One thing I am not happy about is my financial situation. I know, I know, my status is way better than many of my friends and family. I have always felt that God has taken care of me when it comes to money. Despite how much money I have lost, and money I most likely will not see until certain people die (the key word here is plural, not singular), I manage to live a rather decent life. God has blessed me with this ability. God has also blessed me with a father who knows how to manage money like no one I personally know. This trait has been passed down to me, thankfully, even though my young late teen early twenty span saw me in credit card debt. My very generous job has also helped. I put a lot of money away in my retirement per check, and I invest in my company, and I have since I was able to. Even when I worked at Wal-Madd, I put money away for my employee stock plan. Things could be worse, and I could end up having to sell my car and moving into an apartment, and no ability to feed myself. I am not there, because as noted, God takes care of me. I can think of times when He would have strange amounts of money hit my way. I say strange since I never would have expected the money to hit me.
Well, I started using a program not too long ago on my phone called Mint. It is great as it is free. That is usually a plus. It is also nice in that they have a website, and this website allows me to track all of my money and investments. Unfortunately it shows me that my current credit to cash is… well, the wrong way for the first time in like ten years. The other thing is it shows me my budget, in terms of how I spend my money. I can take the fact I have to pay $2k taxes bi-yearly, so it calculates how much per month I would have to set back, as well as how much for my car payments, mortgage, etc. It is like when I use to use Quicken. For the first time in a long time, I have recently been following my finances very close. It gives me a sense of pride that I am able to keep on top of it, just as the pride I feel from JOHD entries. Just like my late abilities of cleaning up better after myself (and my beautiful girlfriend, who sent me a TXT the second I wrote her name on here, lol, talk about creepy). I have found that when my place is clean I am more apt to keep it clean, as opposed to it being dirty to the point it just gets worse or stays bad.

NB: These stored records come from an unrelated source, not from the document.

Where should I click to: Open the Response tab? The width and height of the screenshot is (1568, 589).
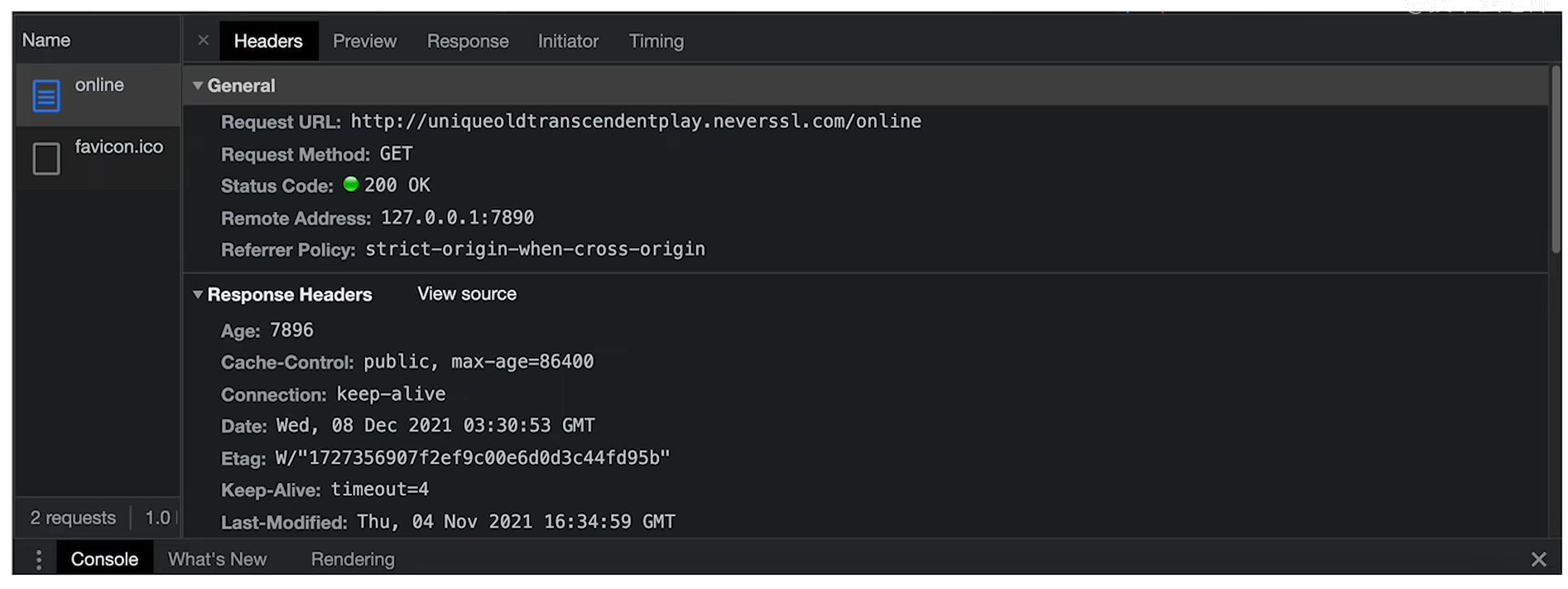(x=468, y=41)
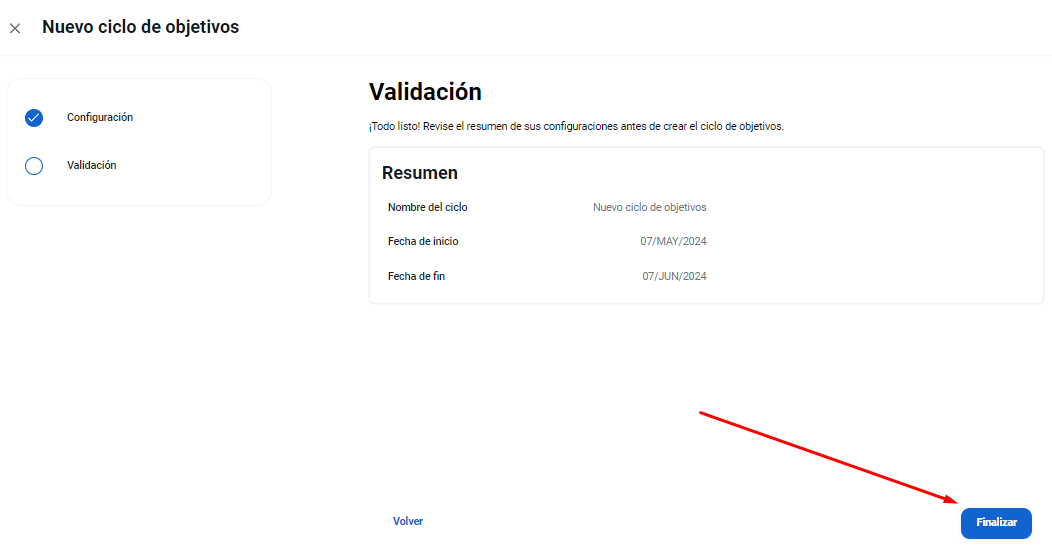Click the page title Nuevo ciclo de objetivos
Viewport: 1052px width, 549px height.
(x=140, y=27)
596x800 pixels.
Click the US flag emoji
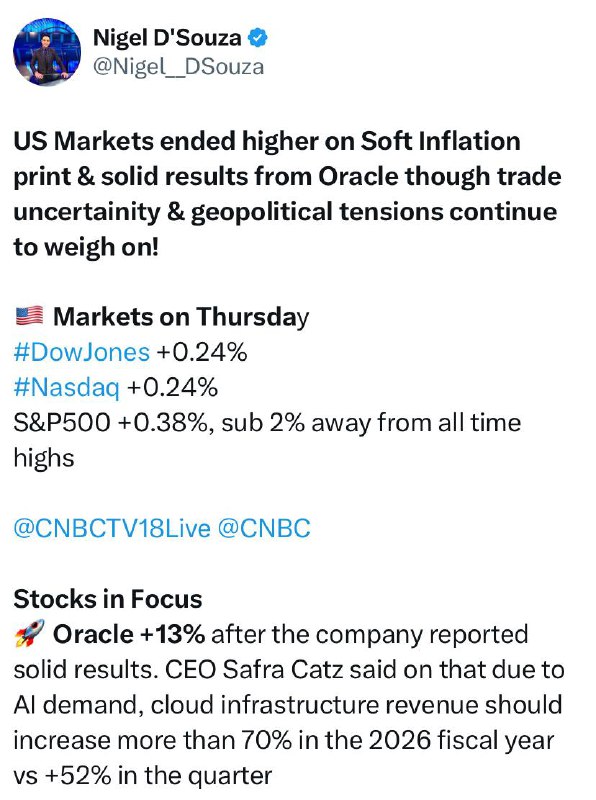click(29, 316)
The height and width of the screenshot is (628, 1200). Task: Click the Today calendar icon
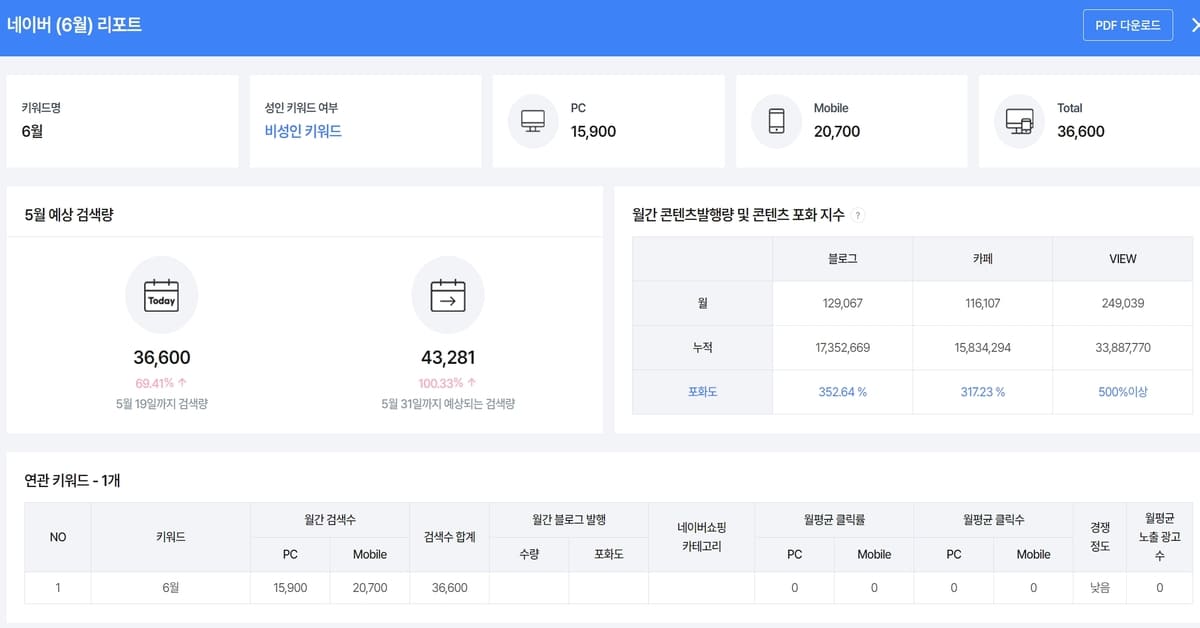point(162,295)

There is something about routine. When I find a routine I am really great at it. I maintain it so well. When that routine is broken, well, it throws me all to heck and back. I miss my hat. I think it is time to tie my hair back. They ask me why, I’m just a hairy guy. You know shaving is the same way. I shaved a lot better when I had my shaver fully functional, including the cleaning cycle, however I ran out of cleaning stuff for it, and no where local appears to sell it. While it was a great gift my father got me, I should have looked for and bought a butt load of cleaning stuff for it so I would just have it.
I miss my kid. I look forward to summer, when I WFH, and can be around him during lunch and breaks. I look forward playing with him before work. I really miss him. I am not sure if that was the reason I was getting a bit teary eyed earlier (and a little now) or if it is just a lot of things. I want to say it is a lot of things. It almost always is multiple things that get me upset/emotionally unbalanced. I could use a good beer and some good company.